New York Reruns: What Mamdani Means for New York
New York flirts with a familiar disaster as Zohran Mamdani rides Rousseauvian rhetoric toward the same ruinous script that doomed revolutions past.
By Roger Kimball
November 2, 2025
As the world waits for New York’s first Islamo-Communist mayor—hailed alike by the overtly malicious and the terminally stupefied—it may be worth stepping back to ask what the advent of Zohran Mamdani, the pampered 34-year-old rich kid who was born in Uganda, tells us about the decay of liberalism.

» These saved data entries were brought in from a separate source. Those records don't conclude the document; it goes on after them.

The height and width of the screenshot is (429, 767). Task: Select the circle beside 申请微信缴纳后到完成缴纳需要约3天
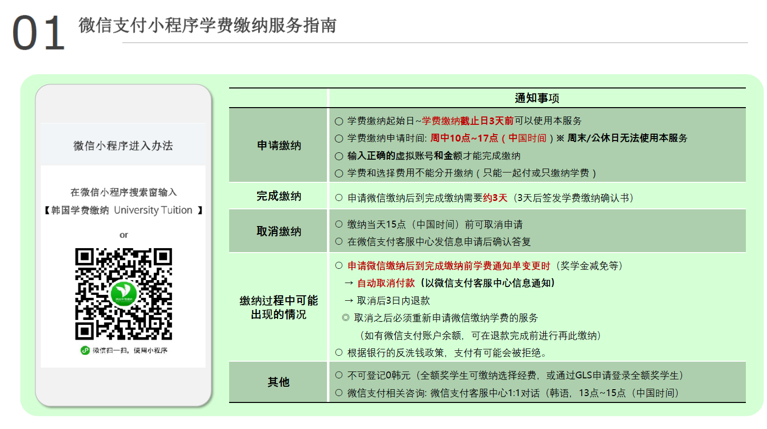339,198
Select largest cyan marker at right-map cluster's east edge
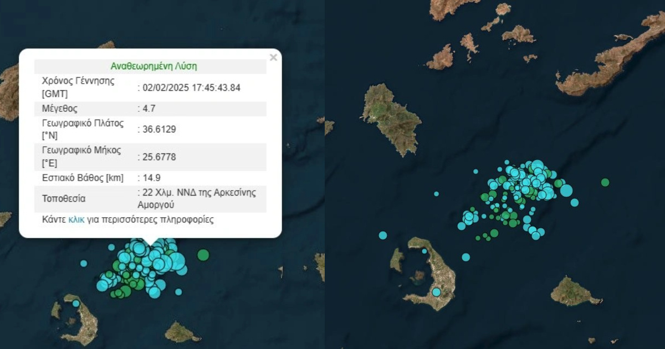The width and height of the screenshot is (665, 349). pyautogui.click(x=566, y=191)
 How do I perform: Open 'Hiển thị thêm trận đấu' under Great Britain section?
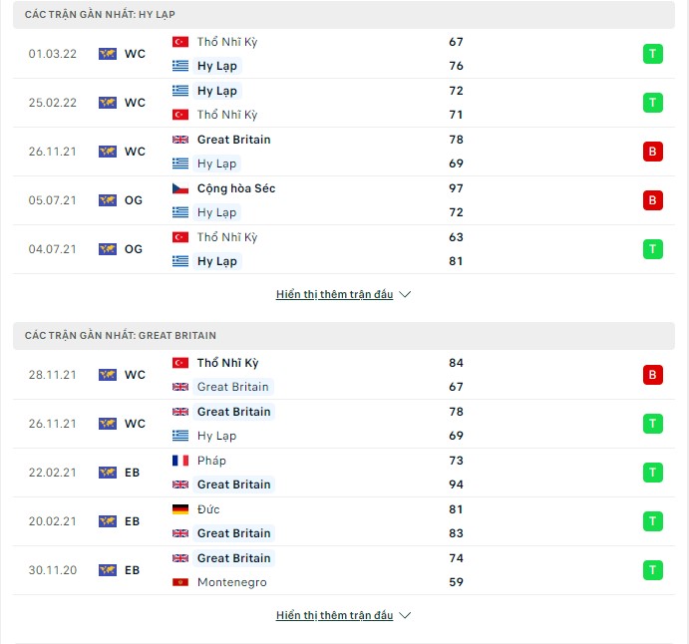[334, 615]
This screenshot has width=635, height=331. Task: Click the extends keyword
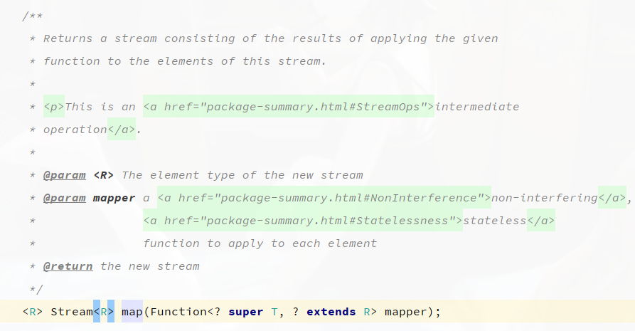click(x=331, y=312)
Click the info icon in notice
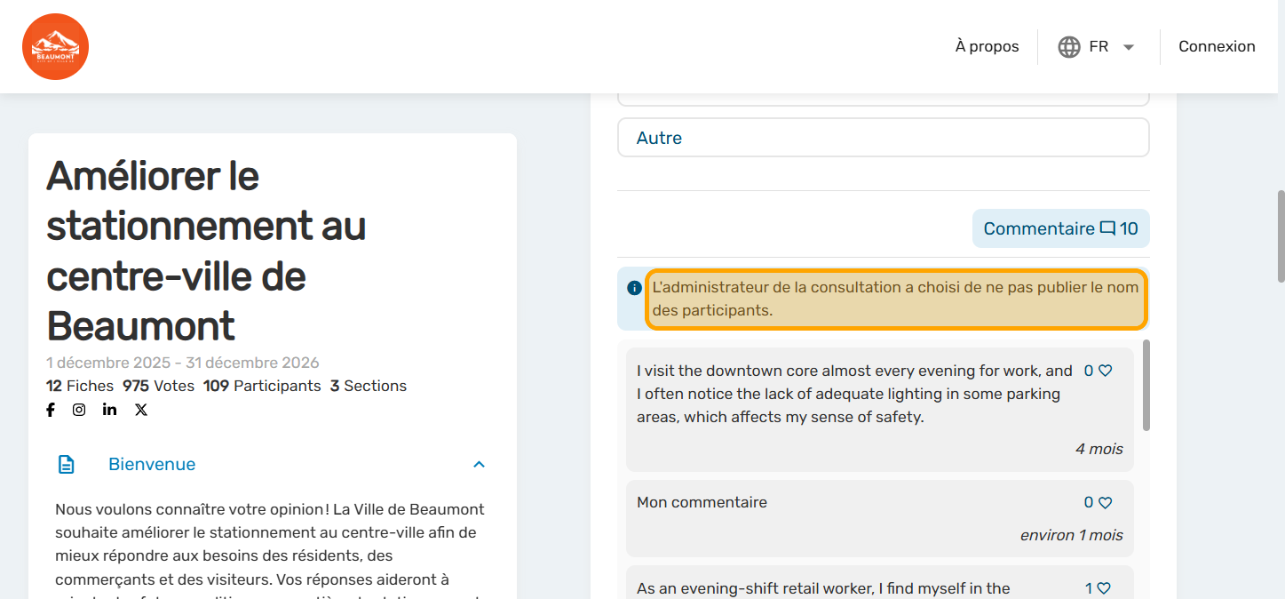The image size is (1285, 599). click(634, 288)
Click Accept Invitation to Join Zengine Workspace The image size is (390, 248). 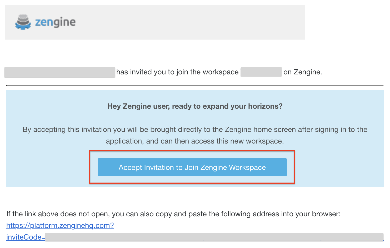[192, 167]
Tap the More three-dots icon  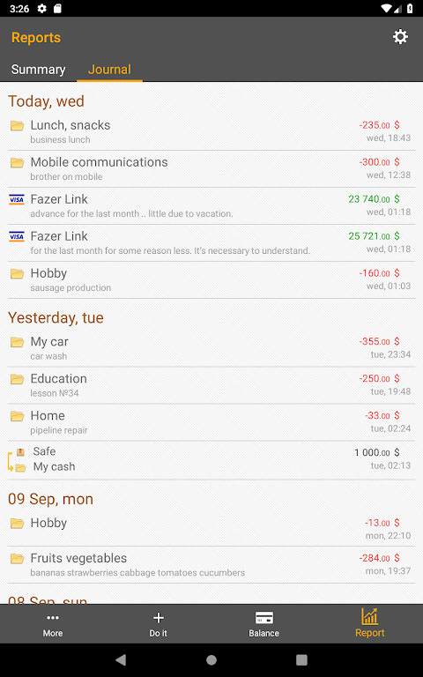tap(53, 617)
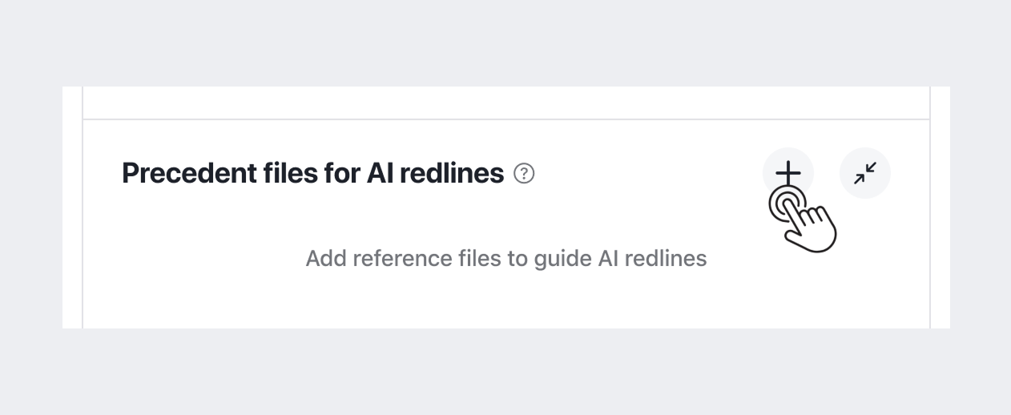The width and height of the screenshot is (1011, 415).
Task: Add a precedent file with the plus icon
Action: [788, 173]
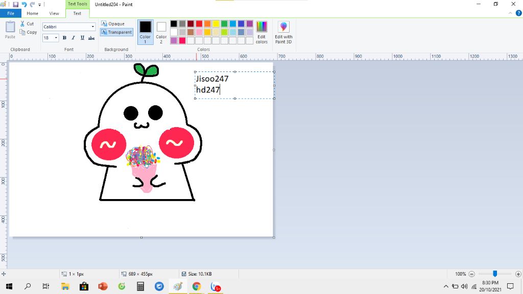Click Undo arrow in quick access toolbar
This screenshot has height=294, width=523.
click(24, 4)
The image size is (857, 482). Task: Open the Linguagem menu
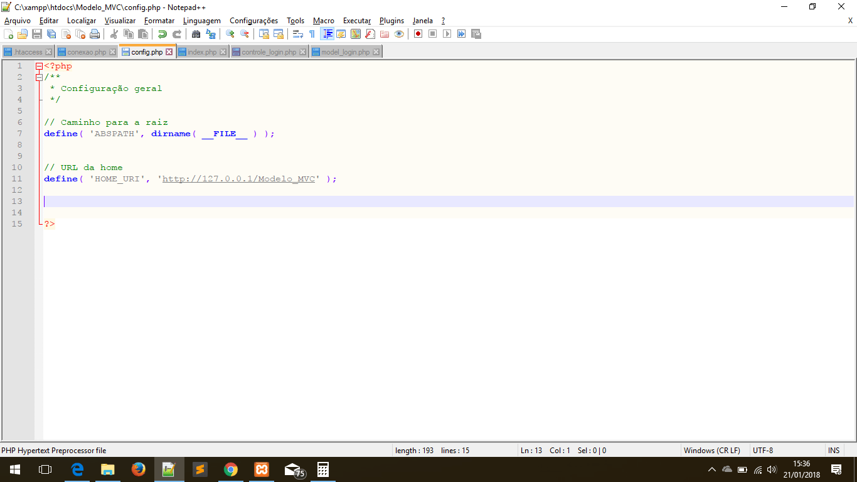[x=201, y=21]
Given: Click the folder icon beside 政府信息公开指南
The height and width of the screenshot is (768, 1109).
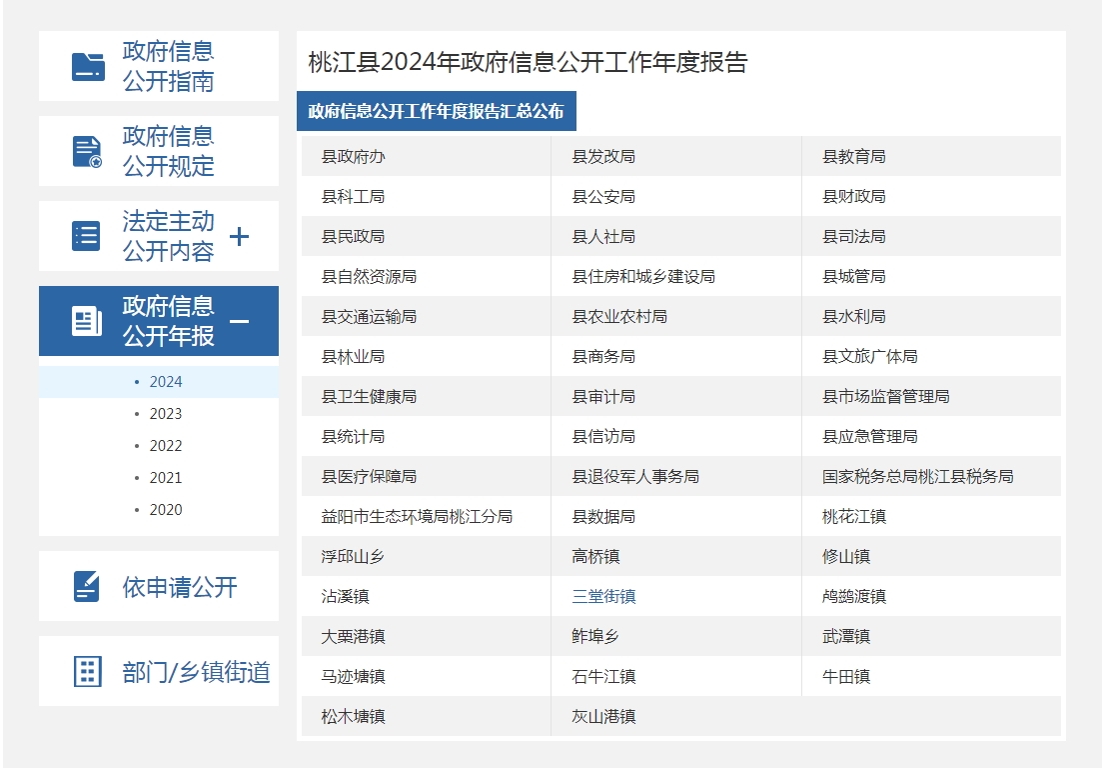Looking at the screenshot, I should pos(88,66).
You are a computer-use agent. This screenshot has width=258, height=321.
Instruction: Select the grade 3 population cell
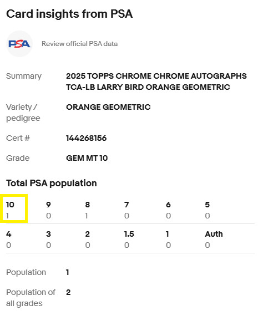(49, 240)
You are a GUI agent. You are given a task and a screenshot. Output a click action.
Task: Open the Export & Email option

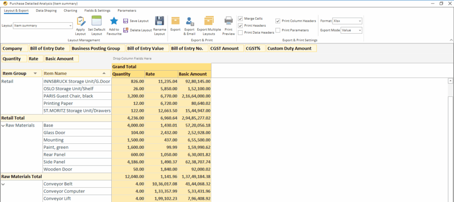190,21
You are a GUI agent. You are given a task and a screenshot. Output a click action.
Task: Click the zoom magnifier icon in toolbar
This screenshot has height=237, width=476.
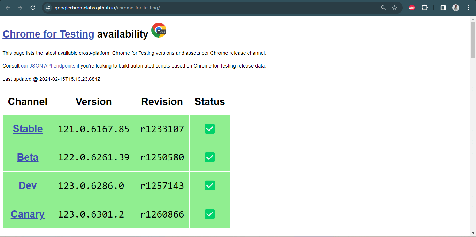[383, 7]
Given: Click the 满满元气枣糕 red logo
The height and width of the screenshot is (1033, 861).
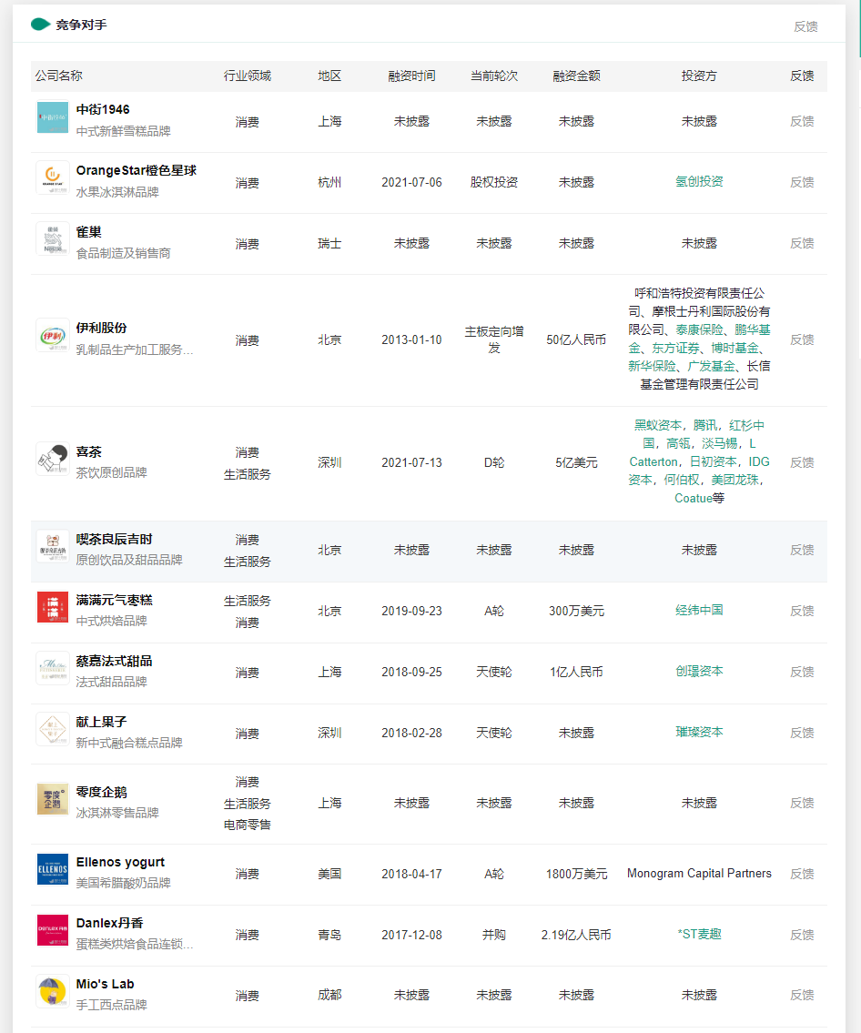Looking at the screenshot, I should [52, 606].
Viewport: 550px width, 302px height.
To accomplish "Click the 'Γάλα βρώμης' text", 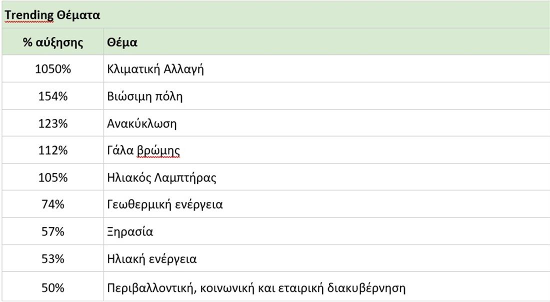I will point(144,150).
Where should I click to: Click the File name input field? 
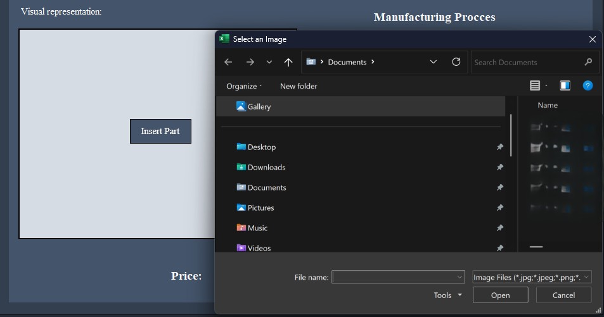393,277
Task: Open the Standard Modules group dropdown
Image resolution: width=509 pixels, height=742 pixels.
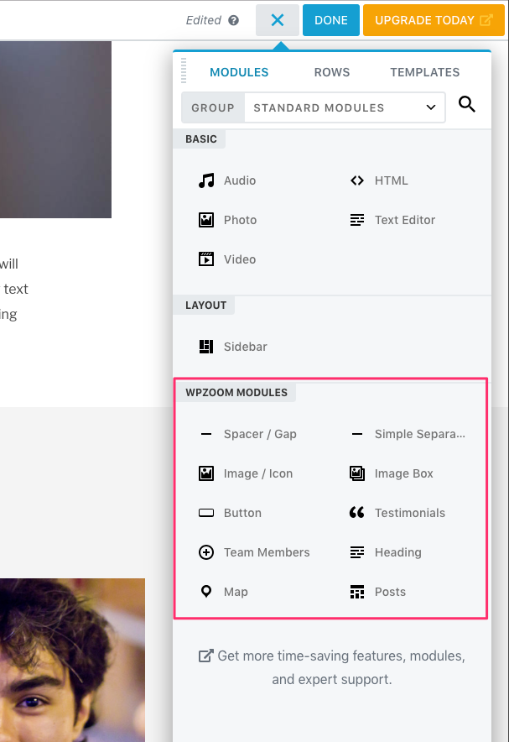Action: (345, 107)
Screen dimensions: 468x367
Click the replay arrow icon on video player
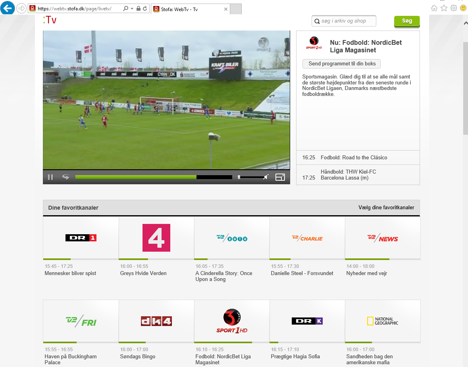coord(65,177)
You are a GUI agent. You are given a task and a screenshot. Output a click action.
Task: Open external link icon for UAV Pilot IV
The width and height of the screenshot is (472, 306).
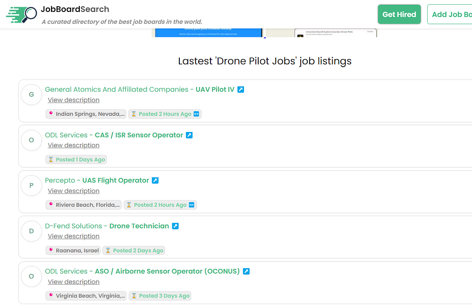coord(241,89)
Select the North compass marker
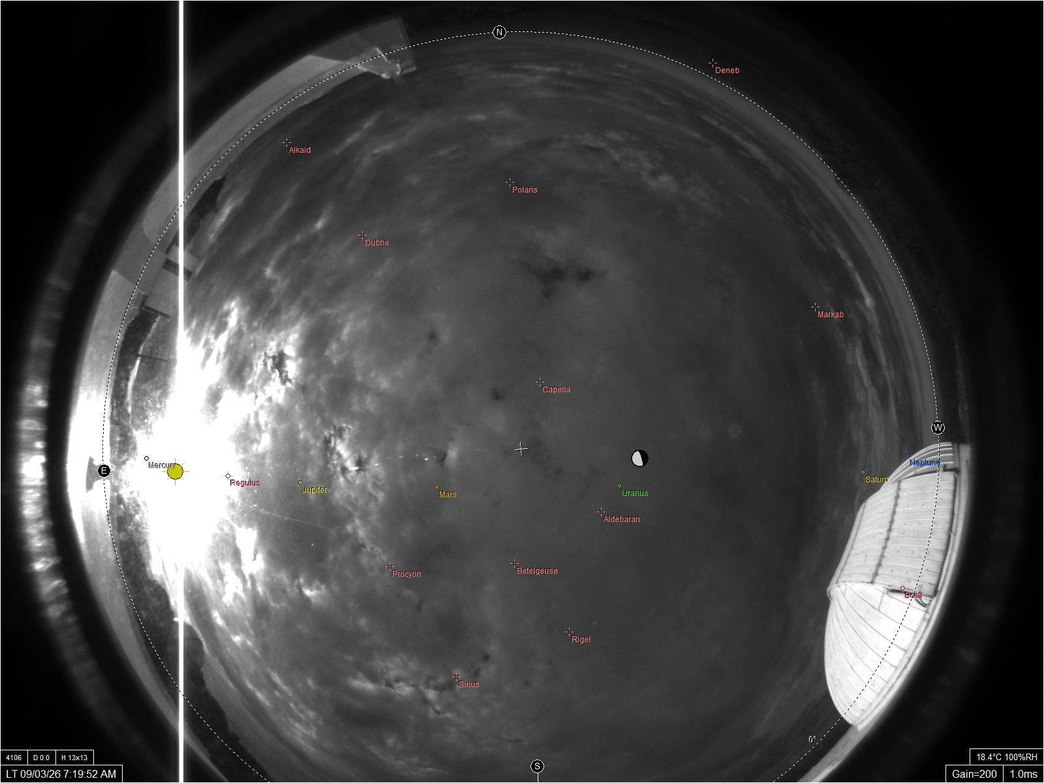1044x783 pixels. click(499, 33)
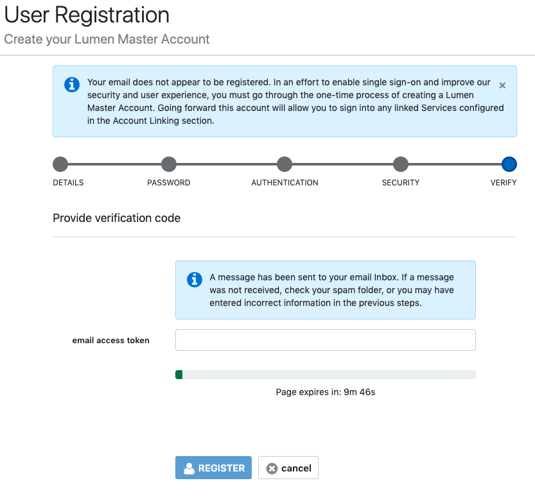Viewport: 535px width, 501px height.
Task: Click the REGISTER button
Action: (x=214, y=468)
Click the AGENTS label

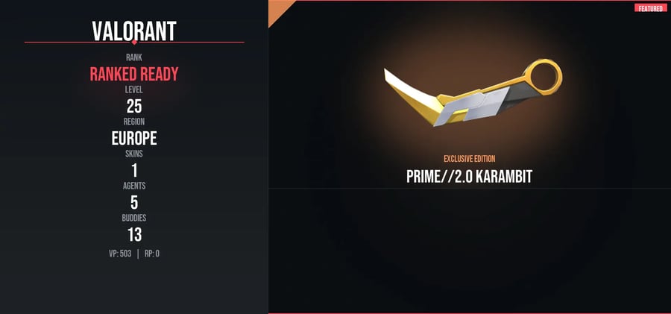[x=134, y=186]
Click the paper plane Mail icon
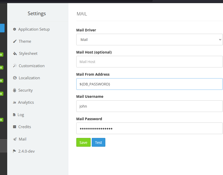 pos(15,139)
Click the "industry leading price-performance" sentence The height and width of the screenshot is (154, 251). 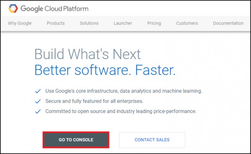click(x=121, y=111)
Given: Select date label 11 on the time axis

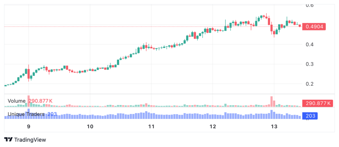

In many ways, Mamdani—who, as I write this, is a comfortable 10-15 points ahead in the polls—is just the latest avatar of the AOC-Ilhan Omar wing of the Democratic party. He loves talking about (re)distributing the wealth of others, defunding the police, arresting Benjamin Netanyahu, and penalizing “landlords,” which last is just one of his many code words for Jews.
But haven’t you seen this play before? Don’t we know how it ends? Yes, we have, and yes, we do. It ends badly.
Remember the intoxication that greeted the French Revolution in 1789 or the Russian Revolution in 1917. At first, it was all “what bliss it was in that dawn to be alive.” But the bliss quickly soured and turned rancid.
Mamdani does not quote Jean-Jacques Rousseau. However, his utopian politics owe a great deal to Rousseau’s hothouse sentimentalities—and their more somber incarnation in the theories of his disciple Karl Marx. For more than two centuries, Rousseau’s mesmerizing rhetoric has provided despots of all kinds with a means of promoting conformity while ostensibly praising freedom. It is a neat trick. Words like “freedom” and “virtue” were ever on Rousseau’s lips.